### What to do
Look through the material below for "computer". Copy every line that contains it.

### Task data

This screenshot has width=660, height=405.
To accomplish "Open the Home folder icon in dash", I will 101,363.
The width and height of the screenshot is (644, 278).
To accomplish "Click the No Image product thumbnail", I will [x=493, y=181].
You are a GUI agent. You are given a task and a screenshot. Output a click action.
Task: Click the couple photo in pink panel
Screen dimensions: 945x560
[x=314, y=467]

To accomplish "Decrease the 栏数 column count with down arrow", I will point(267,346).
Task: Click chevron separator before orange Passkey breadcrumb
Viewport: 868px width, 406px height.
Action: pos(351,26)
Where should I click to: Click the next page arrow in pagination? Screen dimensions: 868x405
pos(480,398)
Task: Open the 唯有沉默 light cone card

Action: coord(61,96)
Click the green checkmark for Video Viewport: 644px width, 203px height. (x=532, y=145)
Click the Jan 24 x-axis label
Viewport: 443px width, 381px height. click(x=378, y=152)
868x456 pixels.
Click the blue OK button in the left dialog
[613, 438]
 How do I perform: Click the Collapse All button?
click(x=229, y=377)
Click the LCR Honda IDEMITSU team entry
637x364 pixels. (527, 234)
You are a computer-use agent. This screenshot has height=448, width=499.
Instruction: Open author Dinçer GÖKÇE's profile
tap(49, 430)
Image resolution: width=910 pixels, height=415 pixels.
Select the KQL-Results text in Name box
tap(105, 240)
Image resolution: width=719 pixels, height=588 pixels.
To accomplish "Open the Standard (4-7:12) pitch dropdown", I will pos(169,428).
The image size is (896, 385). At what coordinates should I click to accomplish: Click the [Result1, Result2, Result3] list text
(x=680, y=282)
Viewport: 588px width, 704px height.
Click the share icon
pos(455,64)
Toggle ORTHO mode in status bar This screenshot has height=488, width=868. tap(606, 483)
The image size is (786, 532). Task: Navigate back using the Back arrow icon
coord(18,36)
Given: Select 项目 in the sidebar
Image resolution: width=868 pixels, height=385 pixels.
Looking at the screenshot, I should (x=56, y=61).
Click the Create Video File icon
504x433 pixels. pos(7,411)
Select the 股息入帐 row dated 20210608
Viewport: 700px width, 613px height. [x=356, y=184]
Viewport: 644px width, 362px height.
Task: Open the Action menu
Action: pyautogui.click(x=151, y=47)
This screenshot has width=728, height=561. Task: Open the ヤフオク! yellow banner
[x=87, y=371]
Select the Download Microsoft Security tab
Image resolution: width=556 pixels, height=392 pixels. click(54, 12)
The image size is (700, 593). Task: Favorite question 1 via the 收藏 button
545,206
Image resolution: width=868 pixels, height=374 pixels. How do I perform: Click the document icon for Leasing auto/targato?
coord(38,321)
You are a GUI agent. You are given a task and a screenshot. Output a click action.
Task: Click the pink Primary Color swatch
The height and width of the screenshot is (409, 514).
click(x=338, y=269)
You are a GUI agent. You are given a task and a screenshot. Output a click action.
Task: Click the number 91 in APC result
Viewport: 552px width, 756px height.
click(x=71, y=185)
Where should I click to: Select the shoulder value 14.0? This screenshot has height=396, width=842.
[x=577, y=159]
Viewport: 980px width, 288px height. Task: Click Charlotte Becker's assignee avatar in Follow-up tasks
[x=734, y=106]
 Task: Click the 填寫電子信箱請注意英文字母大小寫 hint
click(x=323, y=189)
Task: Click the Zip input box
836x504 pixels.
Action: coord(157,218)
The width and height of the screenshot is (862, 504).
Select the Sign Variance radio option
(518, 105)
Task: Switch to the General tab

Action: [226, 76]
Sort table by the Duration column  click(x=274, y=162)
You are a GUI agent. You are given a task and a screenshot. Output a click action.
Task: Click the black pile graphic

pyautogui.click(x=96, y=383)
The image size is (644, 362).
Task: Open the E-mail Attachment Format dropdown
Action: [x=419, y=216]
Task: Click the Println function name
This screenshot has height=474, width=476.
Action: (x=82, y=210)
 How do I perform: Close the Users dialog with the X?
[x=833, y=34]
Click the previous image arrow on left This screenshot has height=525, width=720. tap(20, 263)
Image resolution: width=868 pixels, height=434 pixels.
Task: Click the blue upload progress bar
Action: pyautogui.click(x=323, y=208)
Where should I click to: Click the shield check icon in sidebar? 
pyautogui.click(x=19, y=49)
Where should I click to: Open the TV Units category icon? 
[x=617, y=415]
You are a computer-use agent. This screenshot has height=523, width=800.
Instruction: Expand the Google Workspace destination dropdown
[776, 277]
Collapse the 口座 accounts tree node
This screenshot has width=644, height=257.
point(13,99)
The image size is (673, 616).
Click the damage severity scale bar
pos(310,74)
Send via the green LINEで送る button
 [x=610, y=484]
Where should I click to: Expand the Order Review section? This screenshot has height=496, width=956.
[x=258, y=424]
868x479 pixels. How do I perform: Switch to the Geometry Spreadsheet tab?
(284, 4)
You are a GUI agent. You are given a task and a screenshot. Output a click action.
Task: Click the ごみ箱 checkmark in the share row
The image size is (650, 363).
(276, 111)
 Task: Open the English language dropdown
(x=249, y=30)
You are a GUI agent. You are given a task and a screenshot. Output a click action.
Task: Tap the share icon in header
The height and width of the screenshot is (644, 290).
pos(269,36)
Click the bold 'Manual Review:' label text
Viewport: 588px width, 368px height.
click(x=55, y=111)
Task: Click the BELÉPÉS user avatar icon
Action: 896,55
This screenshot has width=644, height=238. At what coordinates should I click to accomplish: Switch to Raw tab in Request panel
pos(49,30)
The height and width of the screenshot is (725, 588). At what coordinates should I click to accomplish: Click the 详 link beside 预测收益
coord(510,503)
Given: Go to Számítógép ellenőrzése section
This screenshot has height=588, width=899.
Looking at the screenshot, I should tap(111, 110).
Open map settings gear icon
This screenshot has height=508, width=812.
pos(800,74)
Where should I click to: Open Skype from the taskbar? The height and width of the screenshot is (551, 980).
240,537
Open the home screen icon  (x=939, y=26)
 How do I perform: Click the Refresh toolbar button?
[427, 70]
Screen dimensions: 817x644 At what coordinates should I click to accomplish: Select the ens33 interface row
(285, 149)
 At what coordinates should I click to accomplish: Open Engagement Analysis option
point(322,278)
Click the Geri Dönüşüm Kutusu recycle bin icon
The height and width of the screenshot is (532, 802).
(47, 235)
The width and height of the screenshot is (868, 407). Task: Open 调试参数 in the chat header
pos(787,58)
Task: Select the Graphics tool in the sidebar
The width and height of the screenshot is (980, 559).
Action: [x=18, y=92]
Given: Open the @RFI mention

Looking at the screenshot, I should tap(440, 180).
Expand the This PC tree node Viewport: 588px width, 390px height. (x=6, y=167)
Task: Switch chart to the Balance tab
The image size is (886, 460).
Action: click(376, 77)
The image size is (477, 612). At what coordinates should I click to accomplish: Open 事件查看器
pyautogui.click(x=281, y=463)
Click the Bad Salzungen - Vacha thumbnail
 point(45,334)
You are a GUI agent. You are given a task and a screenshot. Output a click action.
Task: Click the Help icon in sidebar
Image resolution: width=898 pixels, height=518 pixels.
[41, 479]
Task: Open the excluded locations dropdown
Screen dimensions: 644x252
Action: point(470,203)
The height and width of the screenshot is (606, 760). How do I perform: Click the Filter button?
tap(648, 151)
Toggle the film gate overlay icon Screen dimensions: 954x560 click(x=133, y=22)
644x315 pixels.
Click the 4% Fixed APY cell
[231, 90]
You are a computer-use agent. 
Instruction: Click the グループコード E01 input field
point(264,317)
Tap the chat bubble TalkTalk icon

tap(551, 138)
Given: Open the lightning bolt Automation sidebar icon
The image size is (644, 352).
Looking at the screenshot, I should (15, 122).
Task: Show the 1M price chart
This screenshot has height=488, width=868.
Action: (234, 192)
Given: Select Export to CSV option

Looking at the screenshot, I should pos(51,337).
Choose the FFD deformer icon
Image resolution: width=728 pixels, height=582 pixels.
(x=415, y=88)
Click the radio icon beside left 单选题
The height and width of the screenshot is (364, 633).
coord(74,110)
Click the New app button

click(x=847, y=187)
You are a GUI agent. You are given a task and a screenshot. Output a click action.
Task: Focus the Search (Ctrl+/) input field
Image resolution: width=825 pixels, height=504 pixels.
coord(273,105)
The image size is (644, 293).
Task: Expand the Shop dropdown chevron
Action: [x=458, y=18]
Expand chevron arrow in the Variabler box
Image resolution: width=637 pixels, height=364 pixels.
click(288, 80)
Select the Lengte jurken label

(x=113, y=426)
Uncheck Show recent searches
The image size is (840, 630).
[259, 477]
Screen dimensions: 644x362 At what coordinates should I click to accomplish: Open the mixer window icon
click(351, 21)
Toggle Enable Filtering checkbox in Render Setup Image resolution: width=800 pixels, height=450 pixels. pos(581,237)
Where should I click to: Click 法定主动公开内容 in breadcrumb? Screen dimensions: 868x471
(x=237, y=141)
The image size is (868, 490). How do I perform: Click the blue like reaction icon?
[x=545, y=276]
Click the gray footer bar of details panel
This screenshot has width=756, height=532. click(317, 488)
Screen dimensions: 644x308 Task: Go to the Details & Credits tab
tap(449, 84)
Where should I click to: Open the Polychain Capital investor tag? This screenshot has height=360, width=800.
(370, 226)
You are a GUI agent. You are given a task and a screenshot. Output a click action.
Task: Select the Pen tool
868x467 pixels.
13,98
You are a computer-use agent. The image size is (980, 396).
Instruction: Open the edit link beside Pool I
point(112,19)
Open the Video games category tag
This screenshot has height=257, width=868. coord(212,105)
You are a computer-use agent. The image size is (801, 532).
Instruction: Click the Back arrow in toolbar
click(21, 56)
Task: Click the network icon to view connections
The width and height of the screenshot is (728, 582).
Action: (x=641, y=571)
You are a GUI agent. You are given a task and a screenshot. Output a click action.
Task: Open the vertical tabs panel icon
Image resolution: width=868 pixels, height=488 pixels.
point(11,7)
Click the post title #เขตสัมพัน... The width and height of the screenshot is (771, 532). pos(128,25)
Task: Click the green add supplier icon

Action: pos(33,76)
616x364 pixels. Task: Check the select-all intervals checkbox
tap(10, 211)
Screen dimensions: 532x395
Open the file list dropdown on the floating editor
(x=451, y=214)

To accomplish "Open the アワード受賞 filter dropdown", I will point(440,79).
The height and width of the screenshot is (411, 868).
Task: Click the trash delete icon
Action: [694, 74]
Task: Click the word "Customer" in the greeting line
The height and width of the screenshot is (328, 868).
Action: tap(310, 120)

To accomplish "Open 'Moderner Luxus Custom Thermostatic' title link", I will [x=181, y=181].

### Response below
You are a computer-use agent. This screenshot has height=448, width=499.
You are a computer-use agent. This screenshot has height=523, width=800.
You are a computer-use agent. 
You are a computer-use agent. The image size is (980, 396).
You are a computer-use agent. The image size is (801, 532).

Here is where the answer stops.